→ What you will do:
List every line of the data below that contains the word "header", matching its case exactly.

→ Dataset excerpt:
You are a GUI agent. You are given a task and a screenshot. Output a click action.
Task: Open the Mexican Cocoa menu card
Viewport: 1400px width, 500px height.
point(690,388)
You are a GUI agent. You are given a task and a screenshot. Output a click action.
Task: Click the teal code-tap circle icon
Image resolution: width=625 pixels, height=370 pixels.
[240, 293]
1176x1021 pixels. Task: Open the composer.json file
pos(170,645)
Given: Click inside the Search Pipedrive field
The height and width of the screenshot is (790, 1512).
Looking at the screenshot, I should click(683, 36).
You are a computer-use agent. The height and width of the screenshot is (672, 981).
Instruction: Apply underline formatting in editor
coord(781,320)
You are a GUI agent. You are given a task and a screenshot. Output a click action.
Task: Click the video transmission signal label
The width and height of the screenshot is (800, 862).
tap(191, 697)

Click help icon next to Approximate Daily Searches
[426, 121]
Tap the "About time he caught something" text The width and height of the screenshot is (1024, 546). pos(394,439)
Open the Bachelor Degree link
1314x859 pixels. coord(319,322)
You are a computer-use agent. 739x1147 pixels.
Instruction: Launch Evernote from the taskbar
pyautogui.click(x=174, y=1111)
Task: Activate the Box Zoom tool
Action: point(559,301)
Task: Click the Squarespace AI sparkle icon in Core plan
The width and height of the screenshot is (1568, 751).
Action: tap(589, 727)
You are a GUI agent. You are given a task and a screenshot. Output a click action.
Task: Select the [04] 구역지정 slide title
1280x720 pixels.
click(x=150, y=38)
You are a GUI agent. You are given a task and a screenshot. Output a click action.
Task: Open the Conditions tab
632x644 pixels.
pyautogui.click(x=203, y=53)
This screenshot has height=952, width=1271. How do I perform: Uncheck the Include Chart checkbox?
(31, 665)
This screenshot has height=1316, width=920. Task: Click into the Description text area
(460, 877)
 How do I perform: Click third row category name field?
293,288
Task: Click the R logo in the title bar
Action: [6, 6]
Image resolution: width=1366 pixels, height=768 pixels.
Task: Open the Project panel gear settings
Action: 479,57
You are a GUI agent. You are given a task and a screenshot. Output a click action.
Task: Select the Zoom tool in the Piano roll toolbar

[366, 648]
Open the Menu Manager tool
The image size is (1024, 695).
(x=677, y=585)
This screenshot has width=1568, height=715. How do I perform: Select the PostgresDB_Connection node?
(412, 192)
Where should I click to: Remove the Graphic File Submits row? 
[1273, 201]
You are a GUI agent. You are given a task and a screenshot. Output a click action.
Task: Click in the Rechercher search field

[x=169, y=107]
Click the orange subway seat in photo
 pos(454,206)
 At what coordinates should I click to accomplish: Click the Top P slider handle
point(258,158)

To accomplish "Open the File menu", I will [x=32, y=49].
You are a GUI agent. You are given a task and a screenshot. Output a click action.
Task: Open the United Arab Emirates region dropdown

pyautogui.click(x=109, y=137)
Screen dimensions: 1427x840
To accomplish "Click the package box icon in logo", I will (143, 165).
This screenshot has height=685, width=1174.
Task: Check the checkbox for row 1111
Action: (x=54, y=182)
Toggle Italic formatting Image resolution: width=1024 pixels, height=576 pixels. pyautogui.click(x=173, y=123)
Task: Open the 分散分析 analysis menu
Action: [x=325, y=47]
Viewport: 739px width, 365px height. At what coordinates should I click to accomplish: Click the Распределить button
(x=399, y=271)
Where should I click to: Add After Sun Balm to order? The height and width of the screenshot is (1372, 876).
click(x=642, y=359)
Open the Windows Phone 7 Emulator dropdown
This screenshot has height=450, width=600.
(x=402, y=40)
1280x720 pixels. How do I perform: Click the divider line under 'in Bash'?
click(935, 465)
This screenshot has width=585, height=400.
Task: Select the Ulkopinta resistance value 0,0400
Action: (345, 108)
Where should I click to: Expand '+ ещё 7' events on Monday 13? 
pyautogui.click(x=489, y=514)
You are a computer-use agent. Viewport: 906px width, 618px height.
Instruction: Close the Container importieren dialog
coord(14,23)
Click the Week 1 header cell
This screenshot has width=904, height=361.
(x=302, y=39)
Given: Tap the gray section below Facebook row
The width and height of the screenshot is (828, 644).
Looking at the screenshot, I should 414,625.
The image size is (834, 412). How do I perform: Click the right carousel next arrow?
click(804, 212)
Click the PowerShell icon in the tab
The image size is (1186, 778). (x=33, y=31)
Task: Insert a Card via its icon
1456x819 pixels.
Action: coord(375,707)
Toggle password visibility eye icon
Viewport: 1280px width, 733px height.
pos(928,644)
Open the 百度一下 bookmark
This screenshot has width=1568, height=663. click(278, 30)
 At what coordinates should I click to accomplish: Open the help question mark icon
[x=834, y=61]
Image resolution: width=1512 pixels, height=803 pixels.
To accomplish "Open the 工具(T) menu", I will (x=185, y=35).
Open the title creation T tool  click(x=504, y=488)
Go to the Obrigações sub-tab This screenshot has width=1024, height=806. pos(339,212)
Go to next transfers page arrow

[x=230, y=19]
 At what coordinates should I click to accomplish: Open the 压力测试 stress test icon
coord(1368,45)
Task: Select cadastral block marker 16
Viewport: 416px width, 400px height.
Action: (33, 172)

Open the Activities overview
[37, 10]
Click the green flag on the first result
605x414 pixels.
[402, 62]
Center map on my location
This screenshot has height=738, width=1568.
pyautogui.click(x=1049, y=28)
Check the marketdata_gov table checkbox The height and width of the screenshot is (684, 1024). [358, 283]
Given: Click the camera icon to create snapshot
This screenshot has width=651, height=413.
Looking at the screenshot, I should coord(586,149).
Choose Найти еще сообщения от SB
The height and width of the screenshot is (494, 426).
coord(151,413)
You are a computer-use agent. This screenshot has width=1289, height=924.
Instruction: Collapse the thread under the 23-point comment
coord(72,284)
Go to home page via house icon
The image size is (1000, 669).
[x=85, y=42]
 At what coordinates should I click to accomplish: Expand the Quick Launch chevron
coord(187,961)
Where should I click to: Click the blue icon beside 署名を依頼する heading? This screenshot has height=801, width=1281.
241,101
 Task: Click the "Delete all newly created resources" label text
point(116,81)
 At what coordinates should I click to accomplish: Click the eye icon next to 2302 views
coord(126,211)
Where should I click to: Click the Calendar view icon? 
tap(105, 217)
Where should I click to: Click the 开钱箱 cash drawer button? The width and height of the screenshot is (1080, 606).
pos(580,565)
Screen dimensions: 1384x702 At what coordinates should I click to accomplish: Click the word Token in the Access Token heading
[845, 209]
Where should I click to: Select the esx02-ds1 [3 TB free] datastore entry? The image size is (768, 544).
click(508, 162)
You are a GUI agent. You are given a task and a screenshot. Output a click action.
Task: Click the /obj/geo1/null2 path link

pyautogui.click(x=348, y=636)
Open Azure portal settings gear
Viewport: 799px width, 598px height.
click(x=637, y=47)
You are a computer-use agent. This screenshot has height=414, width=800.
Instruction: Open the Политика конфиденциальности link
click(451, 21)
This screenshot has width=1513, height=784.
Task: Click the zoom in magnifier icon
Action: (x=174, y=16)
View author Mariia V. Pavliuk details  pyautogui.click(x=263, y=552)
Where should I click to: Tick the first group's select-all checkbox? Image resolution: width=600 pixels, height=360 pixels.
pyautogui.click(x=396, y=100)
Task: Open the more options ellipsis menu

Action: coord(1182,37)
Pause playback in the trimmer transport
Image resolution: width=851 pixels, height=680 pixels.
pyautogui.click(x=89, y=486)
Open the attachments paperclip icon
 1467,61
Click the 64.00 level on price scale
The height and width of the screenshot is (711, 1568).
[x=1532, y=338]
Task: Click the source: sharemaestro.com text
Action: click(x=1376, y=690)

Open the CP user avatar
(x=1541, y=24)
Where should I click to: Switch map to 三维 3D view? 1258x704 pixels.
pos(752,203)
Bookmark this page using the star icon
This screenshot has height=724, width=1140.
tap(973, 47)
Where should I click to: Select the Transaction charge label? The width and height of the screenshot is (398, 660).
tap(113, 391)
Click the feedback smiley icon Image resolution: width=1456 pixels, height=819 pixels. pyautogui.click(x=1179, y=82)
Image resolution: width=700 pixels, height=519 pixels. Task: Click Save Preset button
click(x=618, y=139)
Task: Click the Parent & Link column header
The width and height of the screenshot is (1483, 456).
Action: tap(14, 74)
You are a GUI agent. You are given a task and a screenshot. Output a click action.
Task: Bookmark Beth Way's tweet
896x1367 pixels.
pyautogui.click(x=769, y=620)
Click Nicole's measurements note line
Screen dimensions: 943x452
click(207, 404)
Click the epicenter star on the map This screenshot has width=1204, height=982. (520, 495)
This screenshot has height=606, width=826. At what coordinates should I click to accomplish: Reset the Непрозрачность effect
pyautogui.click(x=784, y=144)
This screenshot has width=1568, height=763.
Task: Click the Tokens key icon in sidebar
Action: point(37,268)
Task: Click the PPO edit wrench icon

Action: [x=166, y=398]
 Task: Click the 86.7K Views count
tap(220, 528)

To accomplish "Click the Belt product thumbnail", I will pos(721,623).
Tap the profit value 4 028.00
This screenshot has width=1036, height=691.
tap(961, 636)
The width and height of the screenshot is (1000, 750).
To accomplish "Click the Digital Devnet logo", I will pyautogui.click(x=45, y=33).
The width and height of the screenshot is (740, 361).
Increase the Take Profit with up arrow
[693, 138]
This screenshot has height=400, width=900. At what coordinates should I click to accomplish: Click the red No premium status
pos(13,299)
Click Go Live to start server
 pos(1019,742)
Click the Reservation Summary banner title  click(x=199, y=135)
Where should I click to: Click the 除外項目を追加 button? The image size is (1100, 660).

→ Response to the exercise:
Click the Week 1 header cell
Task: Click the Parent & Link column header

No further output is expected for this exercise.